Opportunità e rischi
Le opportunità sono evidenti. Grazie all’IA, un avvocato può consultare migliaia di pronunce in pochi secondi, individuare orientamenti giurisprudenziali pertinenti, predisporre rapidamente tabelle di danno o simulazioni di calcolo di interessi e rivalutazioni. Tutto questo si traduce in un servizio più rapido, più completo e, talvolta, anche meno oneroso per il cliente.
Ma accanto alle opportunità emergono rischi concreti. Il primo è il pericolo di appiattimento: se tutti i professionisti si affidassero agli stessi strumenti, il rischio sarebbe quello di uniformare eccessivamente gli approcci difensivi, perdendo la creatività e la capacità critica che rendono ogni avvocato unico.

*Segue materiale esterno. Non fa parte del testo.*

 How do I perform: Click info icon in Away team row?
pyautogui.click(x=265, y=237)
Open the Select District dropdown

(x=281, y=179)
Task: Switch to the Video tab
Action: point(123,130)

Il secondo è il rischio di diffidenza: se il cliente percepisce che la macchina “lavora al posto” dell’avvocato, la professionalità potrebbe sembrare svalutata. Infine, esiste il problema dei bias algoritmici: se i dati utilizzati per addestrare un sistema sono incompleti o distorti, anche i risultati possono esserlo.
Ecco perché l’articolo 13 richiama la centralità dell’avvocato: la tecnologia è utile, ma è l’essere umano che deve controllarla, filtrarla e spiegarla al cliente.
Una questione culturale
La vera sfida che emerge dall’articolo 13 non è tecnologica, ma culturale. Non si tratta di stabilire se l’IA sia “buona” o “cattiva”, ma di imparare a usarla e soprattutto a spiegarla. L’avvocato del futuro non sarà chi rifiuta la tecnologia, ma chi saprà integrarla nel proprio lavoro rendendola comprensibile e rassicurante per il cliente.
È qui che si gioca la partita della fiducia: l’IA deve diventare uno strumento che rafforza il rapporto professionista-cliente, non che lo indebolisce. Perché se la percezione diffusa fosse quella di un avvocato che delega troppo alle macchine, allora si produrrebbe l’effetto opposto: non trasparenza, ma diffidenza.
In questo senso, non è corretto dire che la norma rappresenti una “scelta sbagliata”: piuttosto, indica che siamo ancora in una fase di educazione all’intelligenza artificiale. Bisogna imparare a conoscerne i limiti, a valorizzarne le potenzialità e a comunicarle correttamente. L’articolo 13 del D.L. 132/2025 non è una chiusura, ma un’apertura: riconosce che l’IA è entrata a pieno titolo anche nella professione legale, ma stabilisce che il suo uso deve avvenire entro confini di responsabilità e trasparenza.
Per gli avvocati si tratta di una sfida: saper utilizzare gli strumenti tecnologici senza mai perdere il controllo sul proprio lavoro e senza smarrire la centralità del rapporto fiduciario con il cliente.
La macchina può calcolare, comparare, suggerire. Ma solo l’avvocato può decidere, interpretare e assumersi la responsabilità della difesa. Ed è in questa sintesi che si gioca il futuro del diritto nell’era digitale.